> The VSCode situation could be improved but isn't there VSCodium to remediate that?
That's a great example, actually, because they'd like you to think that VSCode is open source... but then if you actually use that you can't access a rather lot of the most useful extensions, which is a completely artificial limitation that appears to be there only to prevent people from actually using any fork.
VSCodium is specifically incompatible with Microsoft's proprietary extensions like SSH development, and now the official VS Code Python extension has now switched to a proprietary Pylance language server.
I also couldn't find sources to care to respond to him but I remember about some little terminal app which FOSS code was basically stolen by MS from the indie dev and then he was gaslighted about it. I can't find the source in reddit thanks to the going dark thing now lmao. Can't find it now, so maybe I hallucinated it better than some fine LLM's
If anyone else remembers this incident and can link to a source that'd be great for my sanity.

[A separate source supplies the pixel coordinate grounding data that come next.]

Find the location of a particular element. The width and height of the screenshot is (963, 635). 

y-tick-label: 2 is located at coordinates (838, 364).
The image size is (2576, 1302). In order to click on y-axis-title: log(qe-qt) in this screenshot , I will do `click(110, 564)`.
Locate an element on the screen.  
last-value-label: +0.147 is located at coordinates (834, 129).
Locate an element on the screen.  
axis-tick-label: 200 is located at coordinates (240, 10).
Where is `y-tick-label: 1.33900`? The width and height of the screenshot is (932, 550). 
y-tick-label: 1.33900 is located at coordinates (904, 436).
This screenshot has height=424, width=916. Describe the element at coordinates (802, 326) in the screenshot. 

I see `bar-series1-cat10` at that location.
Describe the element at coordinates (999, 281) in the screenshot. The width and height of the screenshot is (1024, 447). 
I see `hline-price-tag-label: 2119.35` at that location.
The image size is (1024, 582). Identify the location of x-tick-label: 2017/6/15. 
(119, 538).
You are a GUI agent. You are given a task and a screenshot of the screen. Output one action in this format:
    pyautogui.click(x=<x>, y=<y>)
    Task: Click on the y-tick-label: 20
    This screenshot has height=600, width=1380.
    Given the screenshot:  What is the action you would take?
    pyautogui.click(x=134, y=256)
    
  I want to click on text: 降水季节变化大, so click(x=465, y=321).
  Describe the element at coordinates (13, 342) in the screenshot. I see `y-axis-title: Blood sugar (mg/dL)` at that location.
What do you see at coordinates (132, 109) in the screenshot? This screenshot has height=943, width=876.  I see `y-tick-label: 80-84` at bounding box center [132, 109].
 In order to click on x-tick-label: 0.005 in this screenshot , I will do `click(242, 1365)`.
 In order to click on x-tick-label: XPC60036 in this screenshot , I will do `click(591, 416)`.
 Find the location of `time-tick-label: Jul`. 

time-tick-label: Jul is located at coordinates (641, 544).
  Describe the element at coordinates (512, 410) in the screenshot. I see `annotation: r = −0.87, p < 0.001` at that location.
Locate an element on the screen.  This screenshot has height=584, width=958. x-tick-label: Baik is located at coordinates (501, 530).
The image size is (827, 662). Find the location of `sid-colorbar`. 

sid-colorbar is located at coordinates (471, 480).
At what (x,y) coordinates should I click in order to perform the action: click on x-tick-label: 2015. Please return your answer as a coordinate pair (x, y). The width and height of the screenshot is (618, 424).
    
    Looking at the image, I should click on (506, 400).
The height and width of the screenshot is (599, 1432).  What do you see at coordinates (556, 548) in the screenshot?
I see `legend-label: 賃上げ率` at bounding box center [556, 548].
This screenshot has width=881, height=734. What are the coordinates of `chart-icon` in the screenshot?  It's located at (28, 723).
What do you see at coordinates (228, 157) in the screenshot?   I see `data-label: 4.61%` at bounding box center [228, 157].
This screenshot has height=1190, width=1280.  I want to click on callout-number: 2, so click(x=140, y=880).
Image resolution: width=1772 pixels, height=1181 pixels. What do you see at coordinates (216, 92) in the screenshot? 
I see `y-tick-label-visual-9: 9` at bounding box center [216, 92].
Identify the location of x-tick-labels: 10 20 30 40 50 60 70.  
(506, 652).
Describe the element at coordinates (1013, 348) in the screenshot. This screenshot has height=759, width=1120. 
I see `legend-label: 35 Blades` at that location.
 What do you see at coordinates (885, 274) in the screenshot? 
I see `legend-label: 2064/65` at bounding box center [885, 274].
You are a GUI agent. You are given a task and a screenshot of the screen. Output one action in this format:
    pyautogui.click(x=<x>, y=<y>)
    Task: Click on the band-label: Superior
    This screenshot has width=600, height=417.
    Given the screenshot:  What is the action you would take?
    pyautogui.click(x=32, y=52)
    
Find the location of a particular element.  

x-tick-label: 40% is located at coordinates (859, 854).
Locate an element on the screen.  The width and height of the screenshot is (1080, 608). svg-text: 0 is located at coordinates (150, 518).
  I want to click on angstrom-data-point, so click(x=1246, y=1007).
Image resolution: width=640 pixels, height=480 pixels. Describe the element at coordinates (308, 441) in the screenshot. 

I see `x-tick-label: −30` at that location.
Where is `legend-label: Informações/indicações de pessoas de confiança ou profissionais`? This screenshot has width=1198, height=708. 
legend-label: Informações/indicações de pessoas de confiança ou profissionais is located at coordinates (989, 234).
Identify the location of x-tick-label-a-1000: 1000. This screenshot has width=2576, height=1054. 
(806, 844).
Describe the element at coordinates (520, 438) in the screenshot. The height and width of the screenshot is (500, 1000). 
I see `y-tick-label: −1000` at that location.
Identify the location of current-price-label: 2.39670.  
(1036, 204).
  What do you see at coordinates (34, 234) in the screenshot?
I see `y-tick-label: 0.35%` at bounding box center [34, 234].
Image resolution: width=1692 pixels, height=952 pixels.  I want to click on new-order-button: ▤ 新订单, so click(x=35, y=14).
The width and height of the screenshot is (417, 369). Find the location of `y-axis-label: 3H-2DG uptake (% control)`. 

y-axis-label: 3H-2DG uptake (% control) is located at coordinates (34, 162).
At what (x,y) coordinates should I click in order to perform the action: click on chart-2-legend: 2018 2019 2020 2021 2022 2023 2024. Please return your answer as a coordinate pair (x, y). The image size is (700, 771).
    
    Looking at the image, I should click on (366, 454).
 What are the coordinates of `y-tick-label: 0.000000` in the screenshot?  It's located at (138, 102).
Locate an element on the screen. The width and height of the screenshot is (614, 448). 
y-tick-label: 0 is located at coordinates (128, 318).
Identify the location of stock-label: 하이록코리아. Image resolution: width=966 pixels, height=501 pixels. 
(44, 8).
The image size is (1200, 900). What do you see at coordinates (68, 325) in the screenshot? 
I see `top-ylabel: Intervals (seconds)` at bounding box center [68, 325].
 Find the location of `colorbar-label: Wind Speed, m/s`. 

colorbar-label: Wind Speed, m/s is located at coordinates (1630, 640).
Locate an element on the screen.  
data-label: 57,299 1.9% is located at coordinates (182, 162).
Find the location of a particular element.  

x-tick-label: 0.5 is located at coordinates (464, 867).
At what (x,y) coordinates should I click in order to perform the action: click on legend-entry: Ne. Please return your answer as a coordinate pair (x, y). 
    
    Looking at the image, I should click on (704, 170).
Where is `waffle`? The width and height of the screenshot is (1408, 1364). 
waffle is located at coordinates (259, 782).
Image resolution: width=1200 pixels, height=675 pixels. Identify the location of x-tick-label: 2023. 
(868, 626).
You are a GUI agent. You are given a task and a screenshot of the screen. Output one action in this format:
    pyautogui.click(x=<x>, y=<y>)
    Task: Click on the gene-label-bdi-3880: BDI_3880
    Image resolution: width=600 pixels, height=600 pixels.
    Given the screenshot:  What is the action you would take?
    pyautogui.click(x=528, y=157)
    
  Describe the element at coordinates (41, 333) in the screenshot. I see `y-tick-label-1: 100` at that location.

I do have a love-hate relationship with MS, but I don't love the fact that they own 80% of my stack (Yes, I know, my choice) between TypeScript, VSCode, NPM, Github, etc..
Also on VSCodium, it only fixes the telemetry bullshit, the custom LSP Plugins that microsoft keeps for themselves or whatever are not available there. so If you want to use for example copilot or other -microsoft official- plugins you can't do so on VSCodium
Also let's add the whole Github Copilot WhiteWashing non-FOSS proprietary code into anyone to steal. Basically breaking the current status quo in favour of the megacorps that can steal it all and respect no licenses
I think there's enough recent events pointed by other commenters to at least be able to say with certain grade of truth to it that Microsoft isn't the biggest friend of FOSS as much as they pretend to be with stuff like WSL or whatever
What surprises me is that the tech crowd is so ready to bend over for one of the worst companies on the planet in the software domain. These are the very same people that abused the legal system in every way that they could in order to slow down the adoption rate of open source. They are still doing this today but quietly, for instance by incentivizing municipalities and other government layers to use their software (for free if necessary) just to stop adoption of equivalent open source solutions.
Have they outdone Oracle? Impressive! :)
On a serious note, is your comment based on historical or recent events?